The spread is one of those technical terms in the world of trading that serve to understand in a faster and more unequivocal way certain concepts that are fundamental when making investments safely and correctly.
On the other hand, in the framework of trading, the use of this word can occur in markets as diverse as the stock market, CFDs and Forex. One of the keys to operating with solvency is to study the characteristics and movements of each of them.
For this reason, we defend that it is necessary to train, for example, through our Forex trading course. In this sense, knowing the vocabulary of its operations is essential to carry them out without inconvenience.
For our part, we inform you that the word that stars in this text refers to the difference between the price at which you buy a security and at which you sell it. Likewise, the definition coincides with that relating to the difference found between the amount of supply (ASK) and that of demand (BID).
On the other hand, you should know that this indicator depends on the price that each broker will charge you for the commission related to each operation in which it participates. And remember that you need their contest to carry them out.
What factors influence the spread?
On the other hand, it is an indicator that will vary depending on certain circumstances.

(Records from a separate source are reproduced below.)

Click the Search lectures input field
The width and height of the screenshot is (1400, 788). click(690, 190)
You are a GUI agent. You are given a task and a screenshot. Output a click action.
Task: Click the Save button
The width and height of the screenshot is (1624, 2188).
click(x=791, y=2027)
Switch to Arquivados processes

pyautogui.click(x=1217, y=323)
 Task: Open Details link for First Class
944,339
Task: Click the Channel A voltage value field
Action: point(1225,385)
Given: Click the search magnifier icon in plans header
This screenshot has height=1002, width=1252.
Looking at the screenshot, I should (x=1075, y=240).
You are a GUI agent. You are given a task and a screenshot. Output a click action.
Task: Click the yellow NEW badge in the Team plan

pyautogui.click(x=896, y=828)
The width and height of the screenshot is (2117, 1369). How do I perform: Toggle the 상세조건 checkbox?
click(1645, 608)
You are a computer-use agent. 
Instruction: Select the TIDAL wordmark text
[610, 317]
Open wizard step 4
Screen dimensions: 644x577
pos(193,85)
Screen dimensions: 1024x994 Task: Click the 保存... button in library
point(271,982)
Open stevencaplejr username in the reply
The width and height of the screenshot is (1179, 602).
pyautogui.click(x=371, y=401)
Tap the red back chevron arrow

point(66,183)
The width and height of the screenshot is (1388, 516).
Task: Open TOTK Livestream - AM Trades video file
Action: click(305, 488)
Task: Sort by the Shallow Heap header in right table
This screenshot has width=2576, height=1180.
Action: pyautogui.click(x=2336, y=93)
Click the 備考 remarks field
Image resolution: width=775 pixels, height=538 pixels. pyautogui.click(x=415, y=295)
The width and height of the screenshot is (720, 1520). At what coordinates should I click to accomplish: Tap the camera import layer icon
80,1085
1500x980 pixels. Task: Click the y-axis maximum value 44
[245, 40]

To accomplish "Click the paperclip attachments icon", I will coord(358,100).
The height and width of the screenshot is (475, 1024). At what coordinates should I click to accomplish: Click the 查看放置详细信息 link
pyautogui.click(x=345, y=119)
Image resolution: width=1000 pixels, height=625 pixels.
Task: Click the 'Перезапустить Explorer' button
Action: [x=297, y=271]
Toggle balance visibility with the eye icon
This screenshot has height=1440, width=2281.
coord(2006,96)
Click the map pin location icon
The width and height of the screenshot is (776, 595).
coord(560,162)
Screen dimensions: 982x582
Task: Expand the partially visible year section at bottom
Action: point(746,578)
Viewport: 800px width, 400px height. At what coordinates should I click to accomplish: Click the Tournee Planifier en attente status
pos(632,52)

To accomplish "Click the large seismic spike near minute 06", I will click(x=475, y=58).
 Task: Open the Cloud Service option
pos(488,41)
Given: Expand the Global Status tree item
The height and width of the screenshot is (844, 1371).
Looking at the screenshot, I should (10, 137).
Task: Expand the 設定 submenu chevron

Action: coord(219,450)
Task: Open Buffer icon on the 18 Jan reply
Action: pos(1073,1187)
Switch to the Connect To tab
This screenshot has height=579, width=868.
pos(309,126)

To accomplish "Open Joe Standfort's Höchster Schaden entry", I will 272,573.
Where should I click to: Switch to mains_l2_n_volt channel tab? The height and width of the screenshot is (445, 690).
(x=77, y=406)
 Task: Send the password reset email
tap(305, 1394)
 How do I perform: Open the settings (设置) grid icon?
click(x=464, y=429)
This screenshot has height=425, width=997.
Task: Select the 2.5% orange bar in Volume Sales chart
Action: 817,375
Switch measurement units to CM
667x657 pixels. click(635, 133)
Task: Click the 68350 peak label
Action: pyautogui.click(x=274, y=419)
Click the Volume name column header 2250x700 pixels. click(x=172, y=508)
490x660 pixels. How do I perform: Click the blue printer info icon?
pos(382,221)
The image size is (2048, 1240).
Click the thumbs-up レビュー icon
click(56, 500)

Below we review with you the ones that influence you the most. Take note of them.
Spreads get smaller the more participants (buyers and sellers) make use of the underlying assets. For example, one characterized by these narrow margins is the one associated with the pair made up of the euro and the dollar. The spread, meanwhile, can increase when investors stop using one of these assets.
It has to do with the variability that prices experience when there are macroeconomic events of some relevance, such as the decisions of the United States Federal Reserve or the European Central Bank. The communications of these institutions cause immediate effects on prices, so that those who have inside information have the advantage of being able to cushion the risks.
Finally, this data linked to liquidity also influences. Beyond the normal hours of market activity, price fluctuations increase.
Classes of spreads in Forex
Finally, we must point out that, based on the conditions of the specific negotiations and the investment styles of the traders, certain amounts are established for the commissions that you must pay in carrying out each operation. Pay attention.
Fixed spreads are characterized by the collection by brokers of the same amount as commission on all orders. As it will not change even in the different markets in which it operates, it offers certain stability to investors.
But, in addition to the above advantages, there are some drawbacks associated with fixed spreads. As they are higher than the variables, they should not be maintained in contexts of low volume or high volatility.
Regarding variable spreads, they are characterized by greater volatility, since they fluctuate on the same day. When the market is in favor, these spreads are smaller than the fixed ones. But when some major macroeconomic news is announced, they can quadruple or quintuple.
In short, if you are starting out, opt for a low spread (for example, in intraday trading and scalping), as it gives you profitability and avoids risks more typical of experienced investors.